By Jane Elliott
BBC News health reporter
Many people approaching the big 40 have a list of things they want to tick off - maybe sky-diving, visiting far-flung countries or trying a sport they have never done before.
A club foot hasn't stood in Mark Tointon's way
But as Mark Tointon, a keen sportsmen, approached his fifth decade he decided he wanted to run a marathon and signed up for New York.
Not previously a keen runner Mark, who was born with a club foot, suddenly found during training that he was enjoying it.
He decided to up the stakes and take on a "grand slam" of marathons - signing up for nine over a two year period.
And not just any old marathons. Mark's challenge is to complete the runs in all seven continents, and also taking in all the world's extremes in temperature and location - raising £50,000 for a children's hospital en route.
"As I was doing more running I became intrigued by doing a marathon in the extremes," Mark said.
"I knew about Ranulph Fiennes and the challenge he had taken on (running seven marathons on seven continents in seven days) so I decided to look at taking on this challenge of nine marathons in extreme conditions."
What makes his challenge all the more amazing is the fact that Mark, aged 40, from Broadstone, near Poole, in Dorset, has one leg three centimetres shorter than the other and one foot four sizes bigger than the other.
So he has dubbed his mission - the 7/11 Marathon Challenge - after his different shoe sizes.
Over a 16-year period as a child, Mark needed seven operations at Great Ormond Street Hospital to help rectify problems with his club foot.
He spent a total of two-and-a-half years in plaster.
He has decided to say "thank you" to the medics that helped him by donating the cash his running exploits will generate to the hospital.
The money has already been ear-marked to fund a newly equipped single room for a patient at the hospital - a project very close to his heart.
"I know how very important having some time out in a room by yourself can be when you are in hospital. I spent two to three weeks in hospital each time I went in.
"I wanted to get sponsorship and raise money and Great Ormond Street seemed the logical choice."
With the New York marathon already safely under his belt - completed in a time of four hours and seventeen minutes, the next date is January 2006 when Mark will fly to the Antarctic for the Antarctic Ice Marathon.
In April 2006 he will attempt the North Pole Marathon, before ticking off the European leg of his quest by completing the London marathon later that month.
In October 2006 he will brave wet jungle conditions in the Amazon marathon, and in February 2007 the Sahara Marathon will test his ability to keep going under a blazing sun and high temperatures.

....................

• SET OF TASKS:
1: Reproduce the stretch of the marathon challenge article from "So he has dubbed" through "years in plaster." word for word.
2: According to the marathon challenge article, how many operations did Mark Tointon need at Great Ormond Street Hospital?
3: Translate this sentence from the marathon challenge article into Spanish: "He spent a total of two-and-a-half years in plaster."
The items are not needed for this work.

• DATA RECORDS:

....................

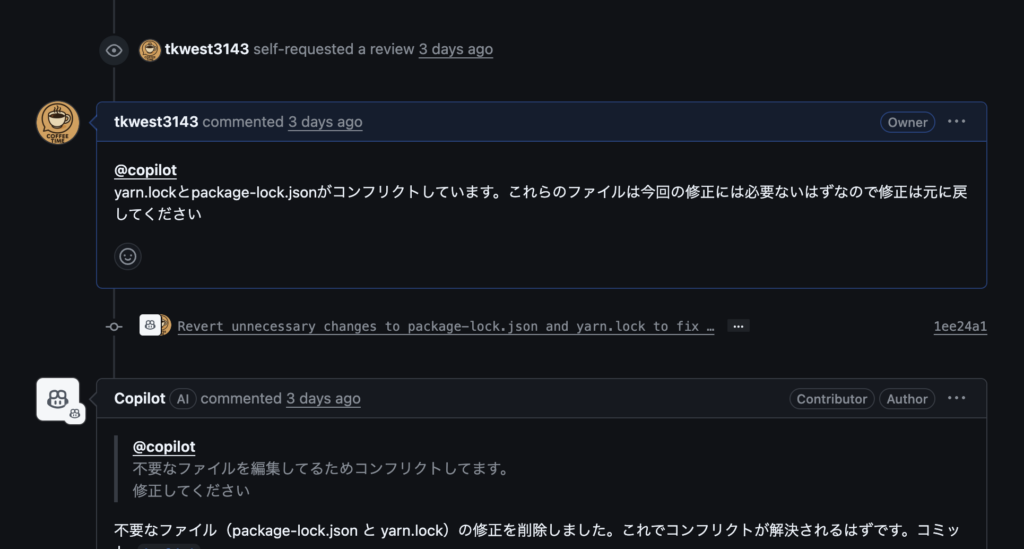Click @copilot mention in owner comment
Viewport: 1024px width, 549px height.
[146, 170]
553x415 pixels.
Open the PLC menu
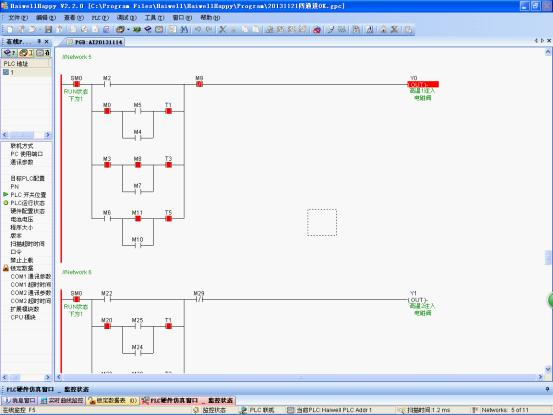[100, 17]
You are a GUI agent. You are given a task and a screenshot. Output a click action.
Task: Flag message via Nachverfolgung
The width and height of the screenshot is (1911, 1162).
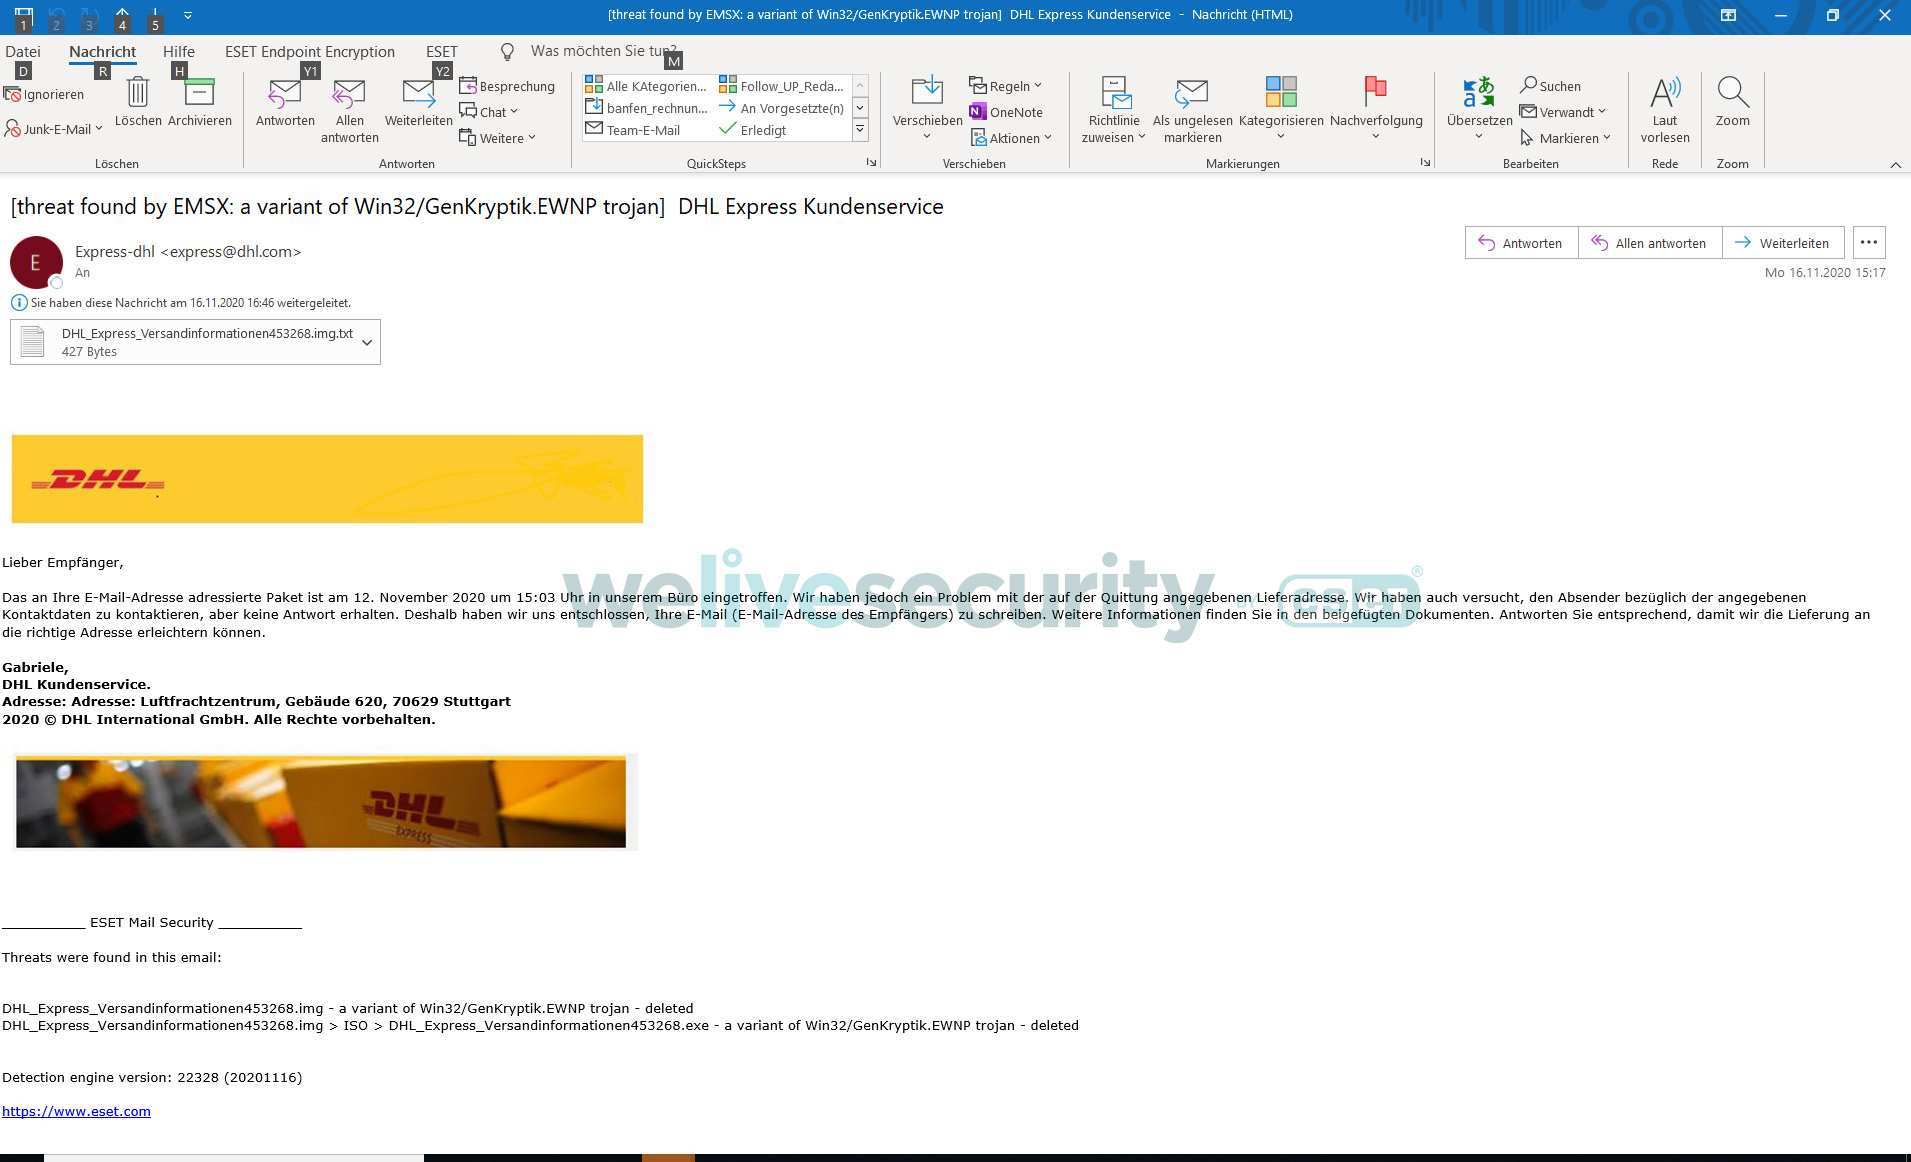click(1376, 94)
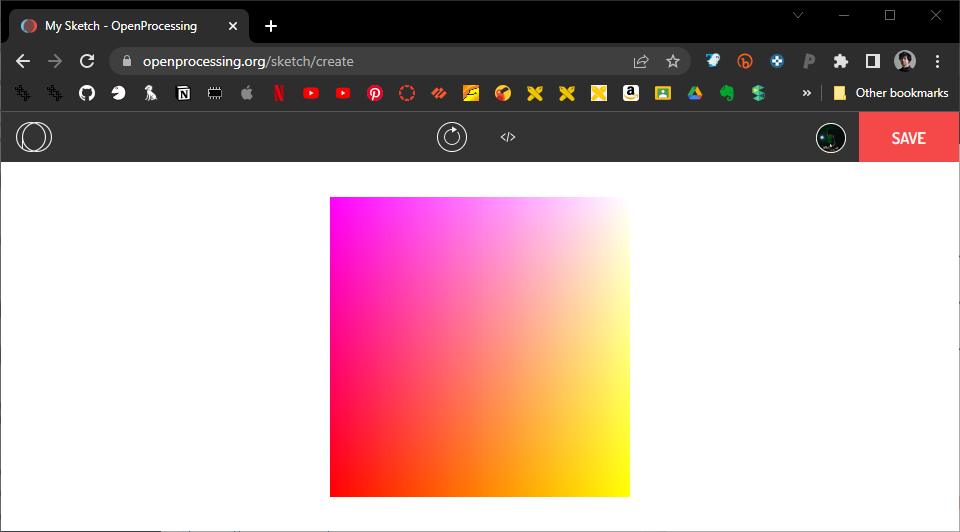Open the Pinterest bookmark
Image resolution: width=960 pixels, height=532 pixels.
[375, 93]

....................

• TASK-BY-TASK OUTPUTS:
1:
So he has dubbed his mission - the 7/11 Marathon Challenge - after his different shoe sizes.
Over a 16-year period as a child, Mark needed seven operations at Great Ormond Street Hospital to help rectify problems with his club foot.
He spent a total of two-and-a-half years in plaster.

2: Seven operations.

3: Pasó un total de dos años y medio enyesado.